Feature generation methods#
- TSCC.preprocessing.feature_generation.feature_generation_heavyRainDWD(df, selected_columns=None)[source]#
Generates heavy rain classification features based on rainfall thresholds defined by the DWD (German Weather Service).
- Parameters:
- dfpandas DataFrame
The input dataframe containing rainfall data.
- selected_columnslist, optional
List of columns to apply the heavy rain feature generation on. If None, all columns will be considered.
- Returns:
- dfpandas DataFrame
The dataframe with additional boolean columns indicating different levels of heavy rainfall: - “{col}_isHeavyRain”: True if the rainfall in the past 1 hour is between 15-25 mm, or between 20-35 mm in the past 6 hours. - “{col}_isHeavyHeavyRain”: True if the rainfall in the past 1 hour is between 25-40 mm, or between 35-60 mm in the past 6 hours. - “{col}_isExtremeHeavyRain”: True if the rainfall exceeds 40 mm in the past 1 hour, or 60 mm in the past 6 hours.
- TSCC.preprocessing.feature_generation.feature_generation_prevObs(df, selected_columns=None, timestep_name=5, agg_numobs=12, agg_name='h')[source]#
Generates features based on previous observations and rolling statistics.
- Parameters:
- dfpandas DataFrame
The input dataframe where previous observation and aggregation features will be added.
- selected_columnslist, optional
List of specific columns for which features will be generated. If None, all columns in the dataframe are used.
- timestep_nameint, default=5
Time interval (in terms of index steps) used for creating previous observation features.
- agg_numobsint, default=12
The window size for calculating rolling statistics such as min, max, mean, and sum.

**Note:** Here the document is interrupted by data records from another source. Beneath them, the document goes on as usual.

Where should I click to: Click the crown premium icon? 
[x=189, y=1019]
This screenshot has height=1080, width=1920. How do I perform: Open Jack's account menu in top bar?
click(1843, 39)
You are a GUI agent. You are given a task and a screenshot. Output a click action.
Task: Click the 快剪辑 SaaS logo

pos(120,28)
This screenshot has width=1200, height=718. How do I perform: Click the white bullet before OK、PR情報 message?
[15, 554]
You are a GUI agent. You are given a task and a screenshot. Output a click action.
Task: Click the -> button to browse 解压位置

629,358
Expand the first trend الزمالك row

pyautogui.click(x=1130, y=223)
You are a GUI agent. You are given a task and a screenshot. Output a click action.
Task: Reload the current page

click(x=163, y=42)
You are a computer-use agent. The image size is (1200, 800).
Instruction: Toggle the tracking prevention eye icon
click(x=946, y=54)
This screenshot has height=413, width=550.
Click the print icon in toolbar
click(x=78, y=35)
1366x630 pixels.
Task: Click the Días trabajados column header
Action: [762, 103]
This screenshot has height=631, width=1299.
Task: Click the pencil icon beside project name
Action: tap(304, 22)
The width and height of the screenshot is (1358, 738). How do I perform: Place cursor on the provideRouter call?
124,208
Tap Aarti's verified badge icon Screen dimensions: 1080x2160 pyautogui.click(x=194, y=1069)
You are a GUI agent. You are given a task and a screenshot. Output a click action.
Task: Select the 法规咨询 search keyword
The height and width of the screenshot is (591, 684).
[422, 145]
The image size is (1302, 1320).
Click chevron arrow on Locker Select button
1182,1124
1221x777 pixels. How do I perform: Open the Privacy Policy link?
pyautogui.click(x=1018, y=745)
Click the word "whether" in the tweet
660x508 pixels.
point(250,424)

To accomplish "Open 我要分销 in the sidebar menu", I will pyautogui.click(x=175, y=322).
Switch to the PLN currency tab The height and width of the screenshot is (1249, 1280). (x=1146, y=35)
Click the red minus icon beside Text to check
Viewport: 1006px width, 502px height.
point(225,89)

- agg_namestr, default=”h”
Suffix used in the naming of the generated aggregation columns.
- Returns:
- df_defragmentedpandas DataFrame
The dataframe with additional features generated based on previous observations and rolling window statistics.
- TSCC.preprocessing.feature_generation.feature_generation_time(df)[source]#
Generates time-based features from the index of the dataframe.
- Parameters:
- dfpandas DataFrame
The input dataframe with a datetime index from which time-related features will be generated.
- Returns:
- dfpandas DataFrame
The dataframe with additional time-based features: - “month”: Extracted month from the datetime index. - “weekday”: Extracted day of the week (0 = Monday, 6 = Sunday) from the datetime index. - “hour”: Extracted hour of the day from the datetime index.
- TSCC.preprocessing.feature_generation.feature_generation_uncertainty(df, uncertainty_dict)[source]#
Generates uncertainty-related features and adds them to the provided dataframe.
- Parameters:
- dfpandas DataFrame
The input dataframe to which uncertainty features will be added.
- uncertainty_dictdict
A dictionary where keys are feature names and values are the corresponding uncertainty of sensors to be added to the dataframe.
- Returns:
- dfpandas DataFrame
The dataframe with added uncertainty features based on the provided uncertainty dictionary.
- TSCC.preprocessing.feature_generation.feature_generation_wrapper(df, selected_columns=None)[source]#
Combines various feature generation functions to augment the input dataframe with new features related to previous observations, seasonality, and heavy rainfall.
- Parameters:
- dfpandas DataFrame
The input dataframe containing time series or sensor data.
- selected_columnslist, optional
List of columns to apply the feature generation on. If None, all columns will be considered.
- Returns:
- dfpandas DataFrame
The dataframe augmented with additional features, including: - Previous observations and deltas using feature_generation_prevObs. - Seasonality-related features using feature_generation_seasonality. - Heavy rainfall indicators using feature_generation_heavyRainDWD.